*Short problem*
Write out the data below word for word, changing nothing on any line.

*Collected data*
************
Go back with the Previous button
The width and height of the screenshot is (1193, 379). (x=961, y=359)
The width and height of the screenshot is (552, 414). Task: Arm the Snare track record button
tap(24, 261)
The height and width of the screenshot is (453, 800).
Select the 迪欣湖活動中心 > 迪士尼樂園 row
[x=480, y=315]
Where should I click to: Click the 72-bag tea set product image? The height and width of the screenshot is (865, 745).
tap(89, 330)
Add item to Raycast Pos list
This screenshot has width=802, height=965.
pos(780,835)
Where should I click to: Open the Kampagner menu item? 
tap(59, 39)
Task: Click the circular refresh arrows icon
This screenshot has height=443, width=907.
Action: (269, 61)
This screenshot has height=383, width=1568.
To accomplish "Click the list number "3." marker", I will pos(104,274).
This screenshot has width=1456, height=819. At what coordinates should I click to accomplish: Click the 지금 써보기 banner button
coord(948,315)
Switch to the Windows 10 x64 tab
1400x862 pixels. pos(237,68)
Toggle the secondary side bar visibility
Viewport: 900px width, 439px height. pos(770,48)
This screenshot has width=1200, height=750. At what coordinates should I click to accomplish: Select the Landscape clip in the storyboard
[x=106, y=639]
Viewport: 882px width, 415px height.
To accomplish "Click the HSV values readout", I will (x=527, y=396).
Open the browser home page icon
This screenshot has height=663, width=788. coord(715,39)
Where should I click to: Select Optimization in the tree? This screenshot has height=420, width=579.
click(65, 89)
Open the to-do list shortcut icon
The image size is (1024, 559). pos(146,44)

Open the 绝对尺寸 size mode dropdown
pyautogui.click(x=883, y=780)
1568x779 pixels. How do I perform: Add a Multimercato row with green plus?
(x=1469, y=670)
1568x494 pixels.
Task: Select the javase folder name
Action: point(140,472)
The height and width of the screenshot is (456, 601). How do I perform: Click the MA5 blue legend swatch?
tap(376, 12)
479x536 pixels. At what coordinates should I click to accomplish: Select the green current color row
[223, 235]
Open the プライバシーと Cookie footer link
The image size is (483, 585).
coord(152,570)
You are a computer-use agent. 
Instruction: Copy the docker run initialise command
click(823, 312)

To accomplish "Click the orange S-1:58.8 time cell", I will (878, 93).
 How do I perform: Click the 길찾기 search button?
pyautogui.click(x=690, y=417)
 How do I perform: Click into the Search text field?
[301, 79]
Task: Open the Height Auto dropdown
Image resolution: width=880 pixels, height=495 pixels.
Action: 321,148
************
*Correct response*
Go back with the Previous button
The width and height of the screenshot is (1193, 379). (x=961, y=359)
The width and height of the screenshot is (552, 414). Task: Arm the Snare track record button
tap(24, 261)
The height and width of the screenshot is (453, 800).
Select the 迪欣湖活動中心 > 迪士尼樂園 row
[x=480, y=315]
Where should I click to: Click the 72-bag tea set product image? The height and width of the screenshot is (865, 745).
tap(89, 330)
Add item to Raycast Pos list
This screenshot has width=802, height=965.
pos(780,835)
Where should I click to: Open the Kampagner menu item? 
tap(59, 39)
Task: Click the circular refresh arrows icon
This screenshot has height=443, width=907.
Action: (269, 61)
This screenshot has height=383, width=1568.
To accomplish "Click the list number "3." marker", I will pos(104,274).
This screenshot has width=1456, height=819. At what coordinates should I click to accomplish: Click the 지금 써보기 banner button
coord(948,315)
Switch to the Windows 10 x64 tab
1400x862 pixels. pos(237,68)
Toggle the secondary side bar visibility
Viewport: 900px width, 439px height. pos(770,48)
This screenshot has width=1200, height=750. At what coordinates should I click to accomplish: Select the Landscape clip in the storyboard
[x=106, y=639]
Viewport: 882px width, 415px height.
To accomplish "Click the HSV values readout", I will (x=527, y=396).
Open the browser home page icon
This screenshot has height=663, width=788. coord(715,39)
Where should I click to: Select Optimization in the tree? This screenshot has height=420, width=579.
click(65, 89)
Open the to-do list shortcut icon
The image size is (1024, 559). pos(146,44)

Open the 绝对尺寸 size mode dropdown
pyautogui.click(x=883, y=780)
1568x779 pixels. How do I perform: Add a Multimercato row with green plus?
(x=1469, y=670)
1568x494 pixels.
Task: Select the javase folder name
Action: point(140,472)
The height and width of the screenshot is (456, 601). How do I perform: Click the MA5 blue legend swatch?
tap(376, 12)
479x536 pixels. At what coordinates should I click to accomplish: Select the green current color row
[223, 235]
Open the プライバシーと Cookie footer link
The image size is (483, 585).
coord(152,570)
You are a computer-use agent. 
Instruction: Copy the docker run initialise command
click(823, 312)

To accomplish "Click the orange S-1:58.8 time cell", I will (878, 93).
 How do I perform: Click the 길찾기 search button?
pyautogui.click(x=690, y=417)
 How do I perform: Click into the Search text field?
[301, 79]
Task: Open the Height Auto dropdown
Image resolution: width=880 pixels, height=495 pixels.
Action: 321,148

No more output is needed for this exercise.